• _Excerpt to read_
Performance-based validation of climatic zoning for building energy efficiency applications

Angélica Walsh, Daniel Cóstola, Lucila Chebel Labaki

Research output: Contribution to journalArticle

7 Citations (Scopus)

Abstract

Climatic zoning for building energy efficiency applications is an important element in building energy policy and regulations. There are several methodologies available to conduct climatic zoning, providing significantly different results. Currently, there are no procedures to assess the validity of a proposed climatic zoning, hindering the decision to use one particular climatic zoning methodology instead of another. This paper introduces a quality index and a procedure to support the validation of climatic zoning. The procedure is based on building performance simulation results concerning the building stock that is targeted in the climatic zoning policy or program. Simulation results are used to calculate a new index, the Mean Percentage of Misclassified Areas (MPMA), which assesses the quality of the zoning under analysis. The capabilities of this procedure were demonstrated by the evaluation of four alternatives for the climatic zoning of Nicaragua, obtained using different methodologies and previously reported in the literature. The building stock used in this case study is composed of a few archetypes based on typical naturally ventilated dwellings in this country. Simulations were conducted using the program EnergyPlus for a total of 328 locations in Nicaragua. Degree-hours of discomfort based on the adaptive model of ASHRAE Standard 55 were used as a performance indicator. Results indicate that zoning obtained using cluster analysis and cooling degree-days may misclassify 1 out of 5 areas in Nicaragua (MPMA around 18% to 20%). This study concludes that the validation procedure and proposed index are useful for highlighting qualities and deficiencies of existing climatic zoning methods, particularly when these methods are used in less conventional applications, such as for policy making targeting naturally ventilated dwellings in tropical climates. The application of this procedure in more than 50 countries which adopt climatic zoning is foreseen as the next step in his area, substantially affecting the prescription of building materials and components worldwide.

• _Extracted data_

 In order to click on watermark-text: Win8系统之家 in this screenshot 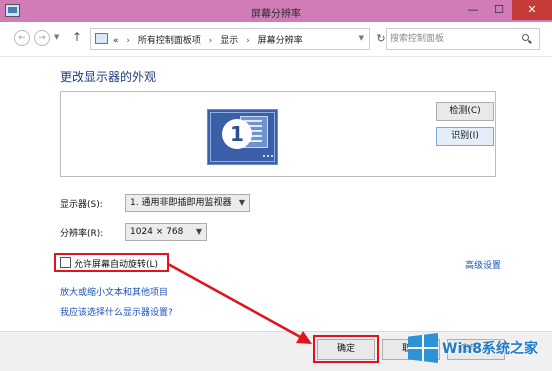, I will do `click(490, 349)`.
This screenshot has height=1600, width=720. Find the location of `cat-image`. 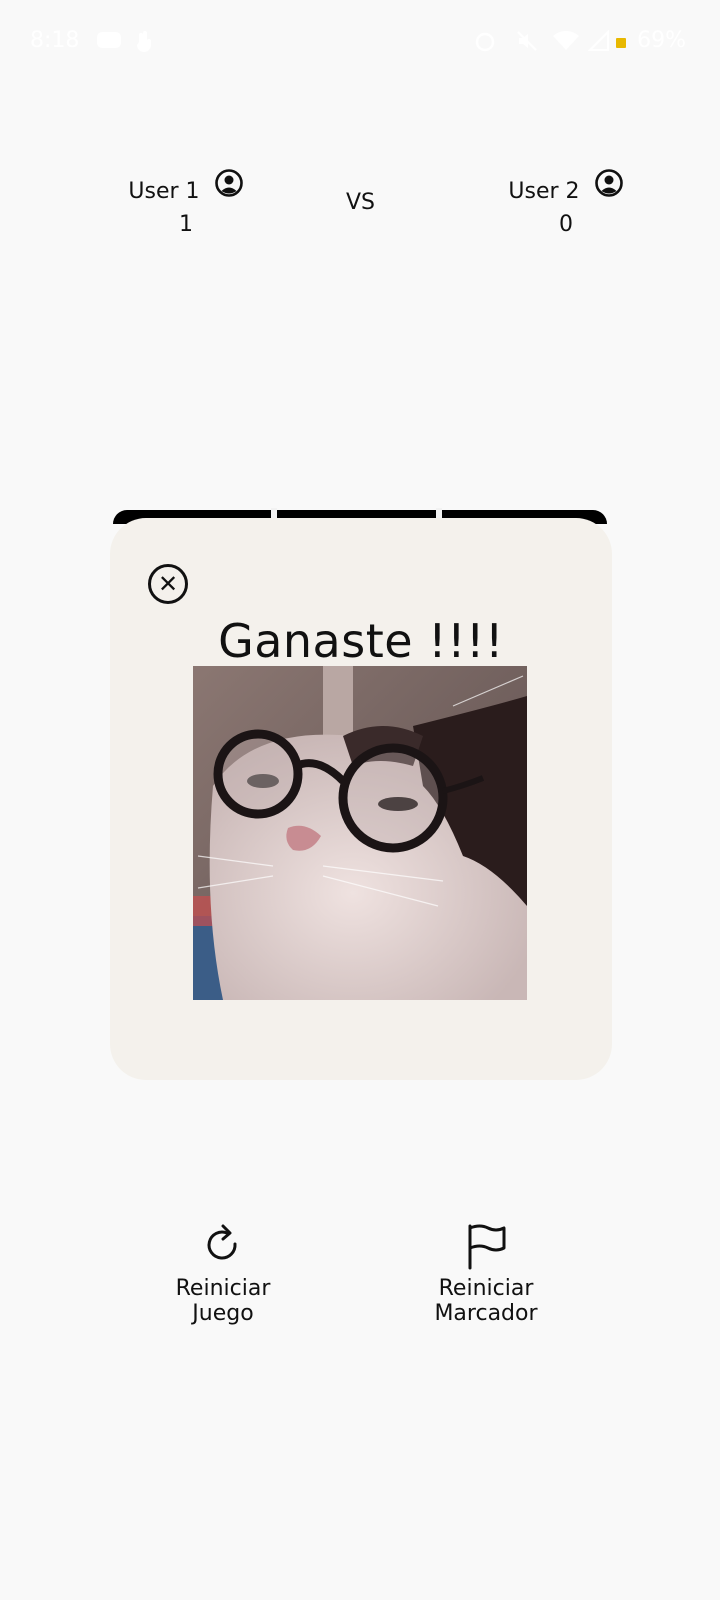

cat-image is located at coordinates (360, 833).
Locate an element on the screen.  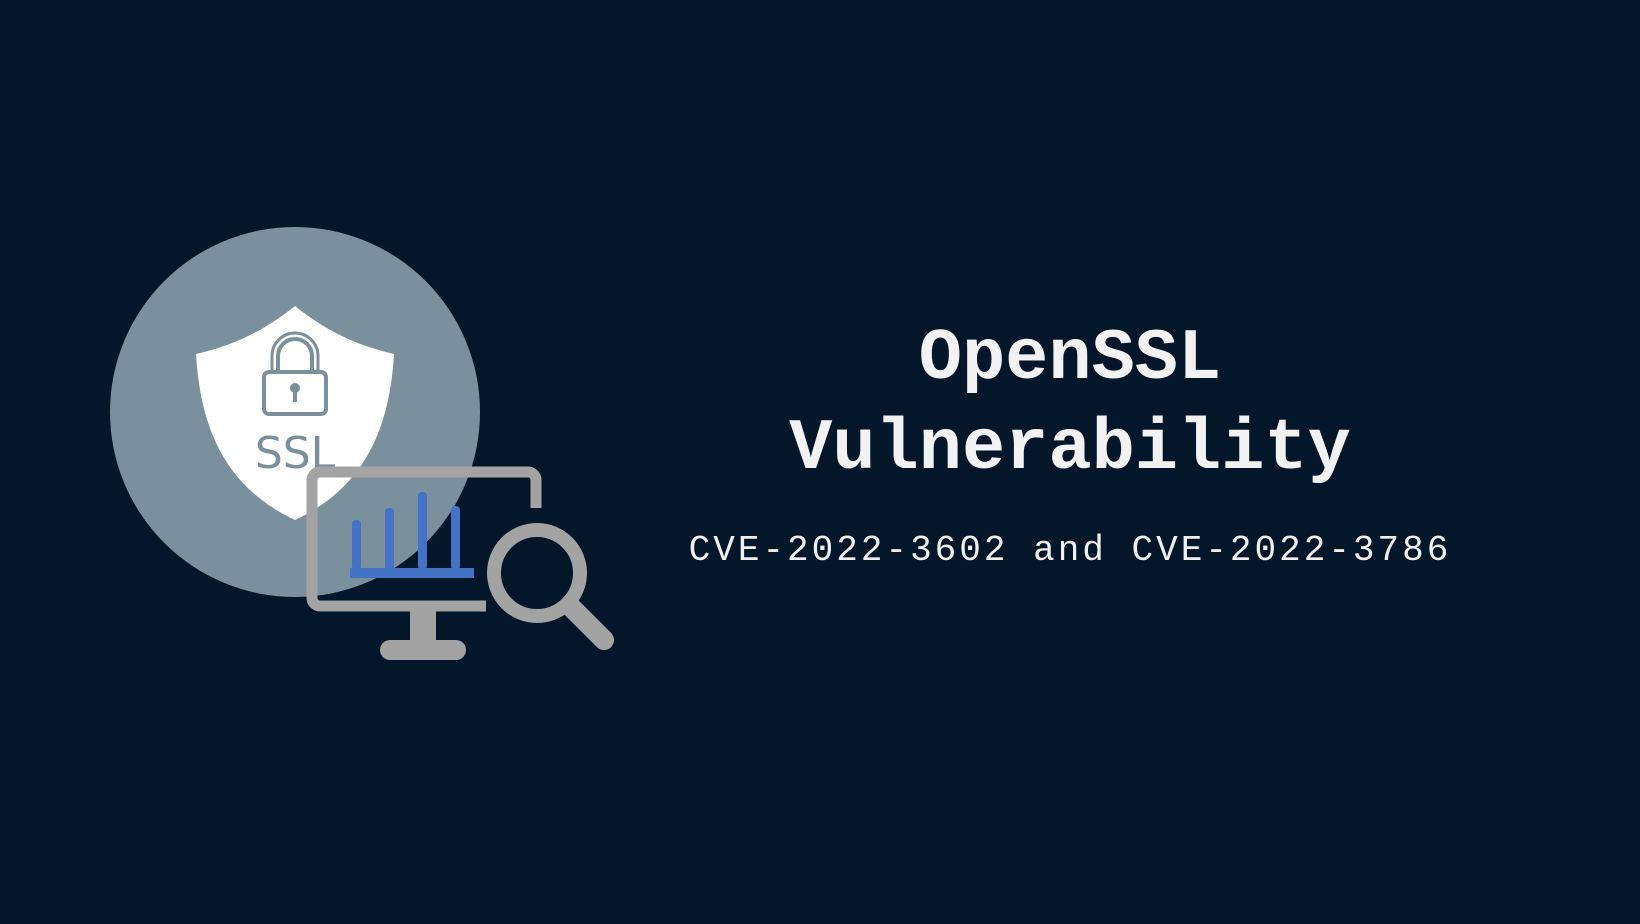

---

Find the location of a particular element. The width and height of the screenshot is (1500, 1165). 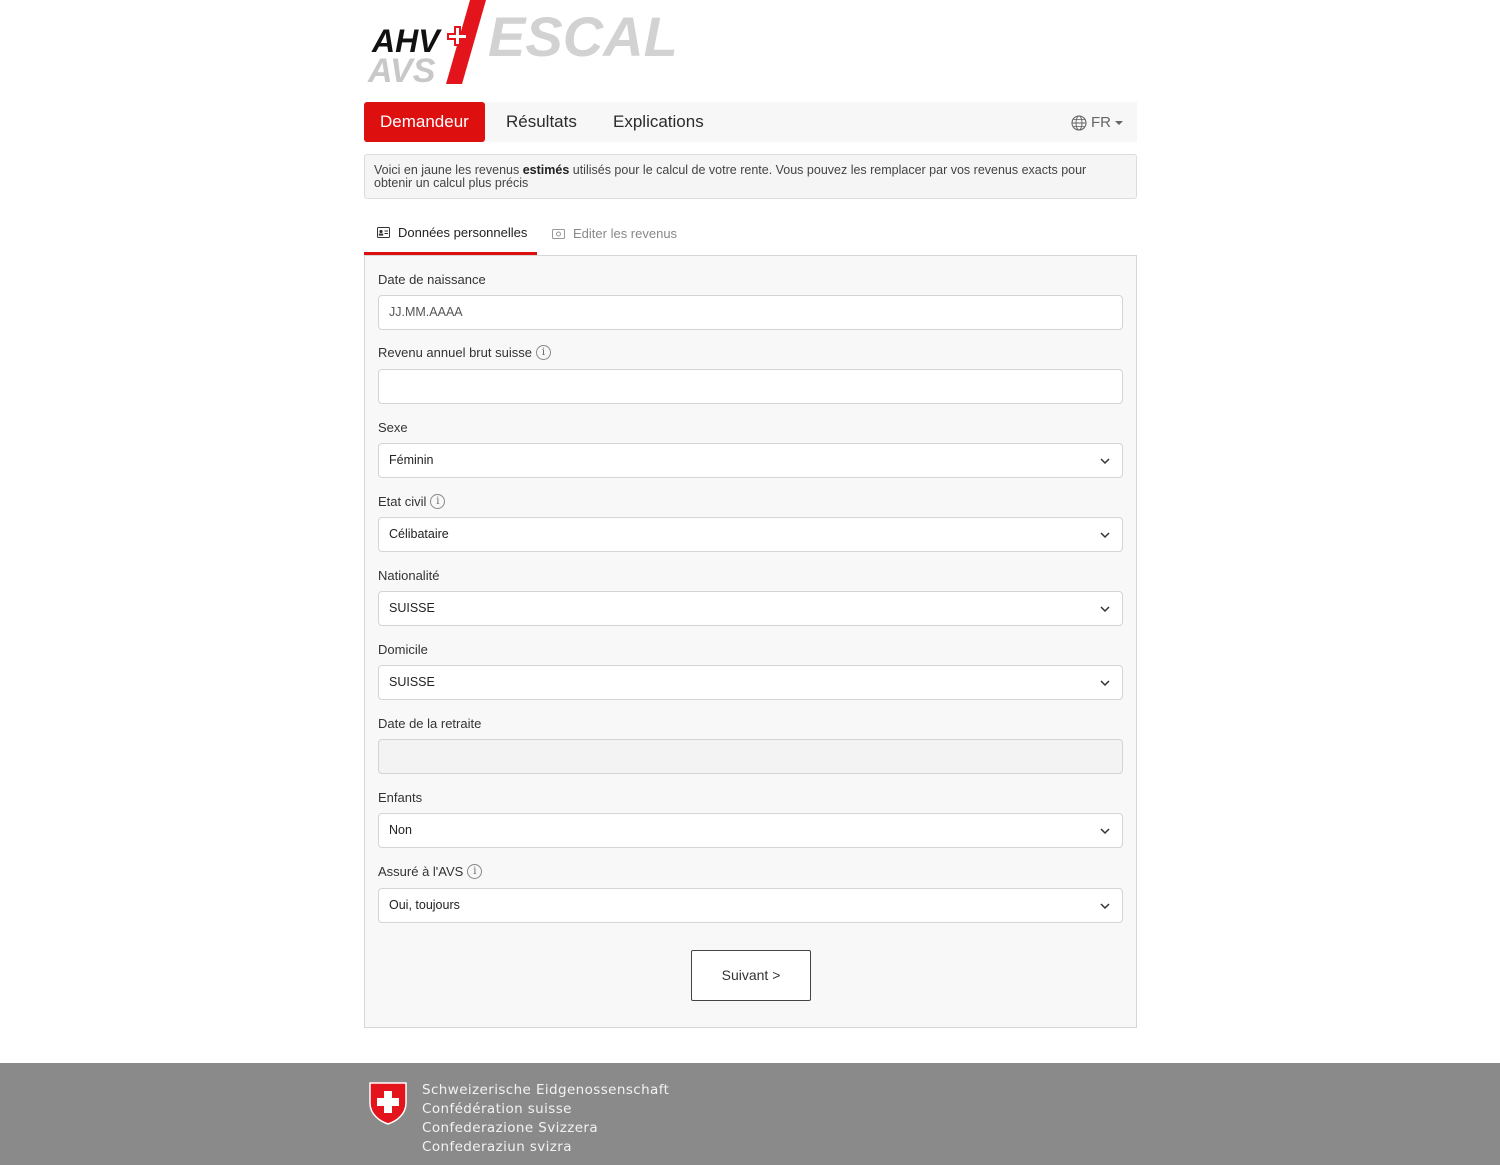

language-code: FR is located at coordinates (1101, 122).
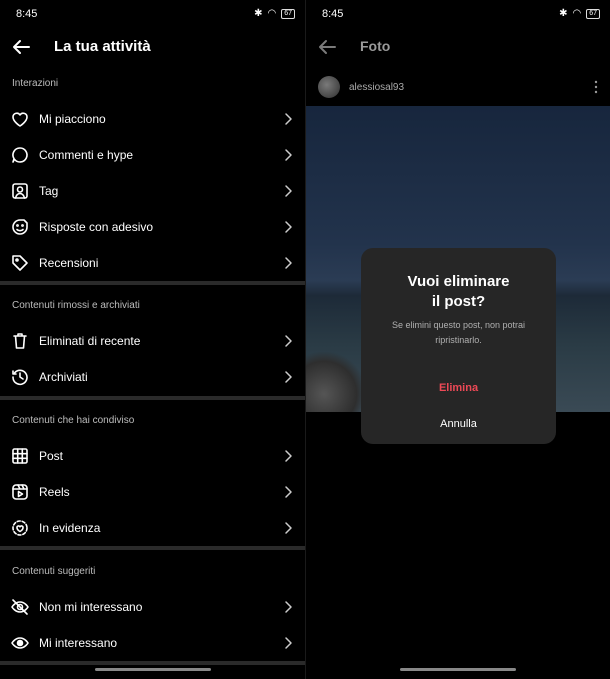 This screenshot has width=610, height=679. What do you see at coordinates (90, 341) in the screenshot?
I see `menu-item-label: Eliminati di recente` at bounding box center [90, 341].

• _Problem to solve_
Answer these questions using the abstract on climatic zoning validation.
(a) How many locations in Nicaragua were simulated?
(b) What performance indicator did the simulations use?
(c) What does the abbreviation MPMA stand for?

• _Completed task_
(a) 328 locations.
(b) Degree-hours of discomfort based on the adaptive model of ASHRAE Standard 55.
(c) Mean Percentage of Misclassified Areas.